:: What is required ::
Every entry needs to be written out again exactly.
Top of Input data
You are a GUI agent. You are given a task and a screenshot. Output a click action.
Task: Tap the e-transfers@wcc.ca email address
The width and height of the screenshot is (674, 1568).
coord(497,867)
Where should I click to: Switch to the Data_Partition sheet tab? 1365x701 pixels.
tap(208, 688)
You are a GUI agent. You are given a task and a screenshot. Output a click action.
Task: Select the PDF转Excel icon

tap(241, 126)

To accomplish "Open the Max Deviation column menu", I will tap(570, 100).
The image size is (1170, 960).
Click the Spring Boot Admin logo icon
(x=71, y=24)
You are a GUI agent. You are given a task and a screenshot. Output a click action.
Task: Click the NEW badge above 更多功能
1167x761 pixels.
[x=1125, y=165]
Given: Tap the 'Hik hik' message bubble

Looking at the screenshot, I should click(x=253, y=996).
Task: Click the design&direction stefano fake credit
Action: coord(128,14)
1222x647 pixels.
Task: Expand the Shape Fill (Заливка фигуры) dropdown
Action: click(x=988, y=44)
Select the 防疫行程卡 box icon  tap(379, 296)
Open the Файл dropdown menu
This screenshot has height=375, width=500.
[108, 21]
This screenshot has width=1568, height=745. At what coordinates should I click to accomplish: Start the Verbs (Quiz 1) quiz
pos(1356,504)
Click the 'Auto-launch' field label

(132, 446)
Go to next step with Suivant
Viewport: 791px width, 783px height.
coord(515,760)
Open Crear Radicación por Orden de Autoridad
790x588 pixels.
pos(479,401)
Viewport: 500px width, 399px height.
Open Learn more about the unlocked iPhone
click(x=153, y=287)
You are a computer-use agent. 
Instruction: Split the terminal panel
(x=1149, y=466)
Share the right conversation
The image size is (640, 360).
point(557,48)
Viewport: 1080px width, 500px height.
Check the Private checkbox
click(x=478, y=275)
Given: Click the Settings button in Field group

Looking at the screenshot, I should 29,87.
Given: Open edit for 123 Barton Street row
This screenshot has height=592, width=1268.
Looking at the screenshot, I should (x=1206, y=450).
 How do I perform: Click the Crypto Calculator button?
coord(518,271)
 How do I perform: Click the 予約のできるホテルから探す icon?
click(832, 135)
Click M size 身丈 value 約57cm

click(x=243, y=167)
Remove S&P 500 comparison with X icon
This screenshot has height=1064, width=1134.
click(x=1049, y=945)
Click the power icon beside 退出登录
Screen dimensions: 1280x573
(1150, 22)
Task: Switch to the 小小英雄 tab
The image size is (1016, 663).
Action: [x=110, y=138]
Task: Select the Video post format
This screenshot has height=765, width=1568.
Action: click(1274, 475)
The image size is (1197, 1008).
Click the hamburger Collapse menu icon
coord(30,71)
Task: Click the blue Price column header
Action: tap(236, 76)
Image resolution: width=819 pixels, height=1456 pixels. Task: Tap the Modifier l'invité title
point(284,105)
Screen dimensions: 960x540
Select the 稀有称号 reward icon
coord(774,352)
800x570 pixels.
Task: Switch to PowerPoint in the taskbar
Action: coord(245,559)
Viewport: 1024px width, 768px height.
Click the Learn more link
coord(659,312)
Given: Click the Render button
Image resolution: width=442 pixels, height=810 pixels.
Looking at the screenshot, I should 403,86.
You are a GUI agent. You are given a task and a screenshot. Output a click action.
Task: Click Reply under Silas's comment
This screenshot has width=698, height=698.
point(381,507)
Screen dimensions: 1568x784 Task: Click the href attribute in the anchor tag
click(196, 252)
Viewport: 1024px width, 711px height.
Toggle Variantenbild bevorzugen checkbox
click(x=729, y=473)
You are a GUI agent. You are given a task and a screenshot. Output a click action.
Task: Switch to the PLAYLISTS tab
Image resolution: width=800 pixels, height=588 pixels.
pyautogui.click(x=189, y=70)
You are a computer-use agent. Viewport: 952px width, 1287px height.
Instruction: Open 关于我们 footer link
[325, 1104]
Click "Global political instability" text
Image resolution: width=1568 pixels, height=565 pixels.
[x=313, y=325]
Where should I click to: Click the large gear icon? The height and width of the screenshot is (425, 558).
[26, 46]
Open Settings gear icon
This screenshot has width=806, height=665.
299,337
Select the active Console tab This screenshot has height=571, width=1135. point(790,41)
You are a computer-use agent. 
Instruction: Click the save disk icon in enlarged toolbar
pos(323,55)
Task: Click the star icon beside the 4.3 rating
Bottom of Input data
:: Expected output ::
You are a GUI agent. You are given a task and a screenshot. Output a click action.
Task: Tap the e-transfers@wcc.ca email address
The width and height of the screenshot is (674, 1568).
coord(497,867)
Where should I click to: Switch to the Data_Partition sheet tab? 1365x701 pixels.
tap(208, 688)
You are a GUI agent. You are given a task and a screenshot. Output a click action.
Task: Select the PDF转Excel icon

tap(241, 126)

To accomplish "Open the Max Deviation column menu", I will tap(570, 100).
The image size is (1170, 960).
Click the Spring Boot Admin logo icon
(x=71, y=24)
You are a GUI agent. You are given a task and a screenshot. Output a click action.
Task: Click the NEW badge above 更多功能
1167x761 pixels.
[x=1125, y=165]
Given: Tap the 'Hik hik' message bubble

Looking at the screenshot, I should click(x=253, y=996).
Task: Click the design&direction stefano fake credit
Action: coord(128,14)
1222x647 pixels.
Task: Expand the Shape Fill (Заливка фигуры) dropdown
Action: click(x=988, y=44)
Select the 防疫行程卡 box icon  tap(379, 296)
Open the Файл dropdown menu
This screenshot has height=375, width=500.
[108, 21]
This screenshot has width=1568, height=745. At what coordinates should I click to accomplish: Start the Verbs (Quiz 1) quiz
pos(1356,504)
Click the 'Auto-launch' field label

(132, 446)
Go to next step with Suivant
Viewport: 791px width, 783px height.
coord(515,760)
Open Crear Radicación por Orden de Autoridad
790x588 pixels.
pos(479,401)
Viewport: 500px width, 399px height.
Open Learn more about the unlocked iPhone
click(x=153, y=287)
You are a computer-use agent. 
Instruction: Split the terminal panel
(x=1149, y=466)
Share the right conversation
The image size is (640, 360).
point(557,48)
Viewport: 1080px width, 500px height.
Check the Private checkbox
click(x=478, y=275)
Given: Click the Settings button in Field group

Looking at the screenshot, I should 29,87.
Given: Open edit for 123 Barton Street row
This screenshot has height=592, width=1268.
Looking at the screenshot, I should (x=1206, y=450).
 How do I perform: Click the Crypto Calculator button?
coord(518,271)
 How do I perform: Click the 予約のできるホテルから探す icon?
click(832, 135)
Click M size 身丈 value 約57cm

click(x=243, y=167)
Remove S&P 500 comparison with X icon
This screenshot has height=1064, width=1134.
click(x=1049, y=945)
Click the power icon beside 退出登录
Screen dimensions: 1280x573
(1150, 22)
Task: Switch to the 小小英雄 tab
The image size is (1016, 663).
Action: [x=110, y=138]
Task: Select the Video post format
This screenshot has height=765, width=1568.
Action: click(1274, 475)
The image size is (1197, 1008).
Click the hamburger Collapse menu icon
coord(30,71)
Task: Click the blue Price column header
Action: tap(236, 76)
Image resolution: width=819 pixels, height=1456 pixels. Task: Tap the Modifier l'invité title
point(284,105)
Screen dimensions: 960x540
Select the 稀有称号 reward icon
coord(774,352)
800x570 pixels.
Task: Switch to PowerPoint in the taskbar
Action: coord(245,559)
Viewport: 1024px width, 768px height.
Click the Learn more link
coord(659,312)
Given: Click the Render button
Image resolution: width=442 pixels, height=810 pixels.
Looking at the screenshot, I should 403,86.
You are a GUI agent. You are given a task and a screenshot. Output a click action.
Task: Click Reply under Silas's comment
This screenshot has width=698, height=698.
point(381,507)
Screen dimensions: 1568x784 Task: Click the href attribute in the anchor tag
click(196, 252)
Viewport: 1024px width, 711px height.
Toggle Variantenbild bevorzugen checkbox
click(x=729, y=473)
You are a GUI agent. You are given a task and a screenshot. Output a click action.
Task: Switch to the PLAYLISTS tab
Image resolution: width=800 pixels, height=588 pixels.
pyautogui.click(x=189, y=70)
You are a computer-use agent. Viewport: 952px width, 1287px height.
Instruction: Open 关于我们 footer link
[325, 1104]
Click "Global political instability" text
Image resolution: width=1568 pixels, height=565 pixels.
[x=313, y=325]
Where should I click to: Click the large gear icon? The height and width of the screenshot is (425, 558).
[26, 46]
Open Settings gear icon
This screenshot has width=806, height=665.
299,337
Select the active Console tab This screenshot has height=571, width=1135. point(790,41)
You are a computer-use agent. 
Instruction: Click the save disk icon in enlarged toolbar
pos(323,55)
Task: Click the star icon beside the 4.3 rating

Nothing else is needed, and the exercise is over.